→ **What you should do**
For this exercise, restate word for word only the lines from the first line of the data to the line containing "Theqoo (341, 2273)".

→ **Material to process**

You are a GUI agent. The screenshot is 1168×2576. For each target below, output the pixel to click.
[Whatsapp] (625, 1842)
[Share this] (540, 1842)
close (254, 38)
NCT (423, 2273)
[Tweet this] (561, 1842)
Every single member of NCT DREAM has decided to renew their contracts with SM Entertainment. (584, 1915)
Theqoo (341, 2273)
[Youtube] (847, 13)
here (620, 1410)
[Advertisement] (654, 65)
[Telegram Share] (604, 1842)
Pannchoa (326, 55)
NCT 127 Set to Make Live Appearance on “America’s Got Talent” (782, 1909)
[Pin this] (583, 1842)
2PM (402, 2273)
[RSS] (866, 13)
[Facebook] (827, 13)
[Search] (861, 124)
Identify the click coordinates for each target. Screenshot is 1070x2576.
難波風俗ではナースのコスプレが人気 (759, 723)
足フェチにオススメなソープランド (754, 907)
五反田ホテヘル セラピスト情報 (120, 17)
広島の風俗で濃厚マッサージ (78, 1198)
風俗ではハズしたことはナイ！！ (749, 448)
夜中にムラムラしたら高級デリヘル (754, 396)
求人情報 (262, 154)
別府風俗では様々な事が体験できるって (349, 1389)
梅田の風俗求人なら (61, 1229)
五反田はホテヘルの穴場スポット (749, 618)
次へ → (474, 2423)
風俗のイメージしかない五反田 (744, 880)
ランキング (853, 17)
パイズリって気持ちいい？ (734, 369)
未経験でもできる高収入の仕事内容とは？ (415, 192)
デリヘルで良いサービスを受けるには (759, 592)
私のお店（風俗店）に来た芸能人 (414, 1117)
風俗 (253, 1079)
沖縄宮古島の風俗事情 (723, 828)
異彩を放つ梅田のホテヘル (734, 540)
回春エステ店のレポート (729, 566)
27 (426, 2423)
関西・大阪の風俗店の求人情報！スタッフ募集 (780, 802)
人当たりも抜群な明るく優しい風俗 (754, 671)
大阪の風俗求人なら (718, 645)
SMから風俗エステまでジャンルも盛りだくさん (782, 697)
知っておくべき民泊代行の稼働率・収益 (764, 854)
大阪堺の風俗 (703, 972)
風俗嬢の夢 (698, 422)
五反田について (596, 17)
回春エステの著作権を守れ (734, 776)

→ **Output**
You are a GUI agent. The screenshot is 1168×2576. For each target below, output the pixel to click.
[Whatsapp] (625, 1842)
[Share this] (540, 1842)
close (254, 38)
NCT (423, 2273)
[Tweet this] (561, 1842)
Every single member of NCT DREAM has decided to renew their contracts with SM Entertainment. (584, 1915)
Theqoo (341, 2273)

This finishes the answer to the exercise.